SCHRIFTLICHE AUFGABE A: Wann erlebte der Begriff Zivilgesellschaft laut dem Textauszug eine Renaissance?
SCHRIFTLICHE AUFGABE B: Schreib aus dem Textauszug das Stück von „Die Dissertation soll“ bis „Rolle spielen können.“ wortgetreu ab.

TEXTAUSZUG:
■ ■ ■

Global Civil Society? Zur Funktion globaler und lokaler Elitennetzwerke


1. ZIELSETZUNG DER ARBEIT

Die Dissertation soll einen Beitrag zur Diskussion um das Thema “globale Zivilgesellschaft” leisten. Es werden die Entwicklungsmöglichkeiten der globalen Zivilgesellschaft diskutiert und die Frage erörtert, ob die globalen und lokalen Elitennetzwerke eine besondere Rolle spielen können.

1.1. STAND DER FORSCHUNG 

Der Begriff Zivilgesellschaft erlebte während der Systemtransformation der sozialistischen Länder in den 1980er Jahren eine Renaissance. Durch die Entstehung transnationaler Räume und durch die schnelle Zunahme der Zahl global agierender Nichtregierungsorganisationen (NGO), wurde festgestellt, dass die Zivilgesellschaft grenzüberschreitend funktionieren kann. Eine Zivilgesellschaft kann nicht nur über den Nationalstaat definiert werden, in dessen Abwesenheit kann eine globale Zivilgesellschaft in einem globalen Staat oder anderer Form existieren. Das beweist die Existenz global agierender, internationaler Organisationen (z.B. Weltbank, Internationaler Währungsfonds (IWF), Welthandelsorganisation (WTO), Vereinte Nationen (UNO)). 

Die globale Zivilgesellschaft wird bis heute nicht einheitlich definiert, es gibt nur mehr oder weniger normativ geprägte Definitionen. In der wissenschaftlichen Literatur wird übereinstimmend akzeptiert, dass global verbindliche Leitbilder (Verzicht auf Gewalt, Toleranz, Demokratie, gegenseitige Akzeptanz) für die Existenz der globalen Zivilgesellschaft nötig sind. (Kaldor, 2003, Keane, 2003; Rucht, Van den Dacle, Kocka, 2004)

■ ■ ■

AUSZUG DER DATEN:

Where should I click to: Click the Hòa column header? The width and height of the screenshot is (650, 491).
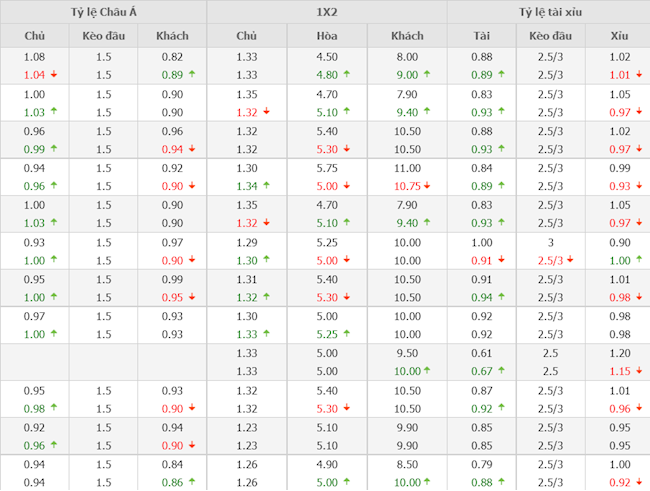pyautogui.click(x=326, y=36)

■ ■ ■

VOLLSTÄNDIGE ANTWORT A: In den 1980er Jahren, während der Systemtransformation der sozialistischen Länder.

VOLLSTÄNDIGE ANTWORT B:
Die Dissertation soll einen Beitrag zur Diskussion um das Thema “globale Zivilgesellschaft” leisten. Es werden die Entwicklungsmöglichkeiten der globalen Zivilgesellschaft diskutiert und die Frage erörtert, ob die globalen und lokalen Elitennetzwerke eine besondere Rolle spielen können.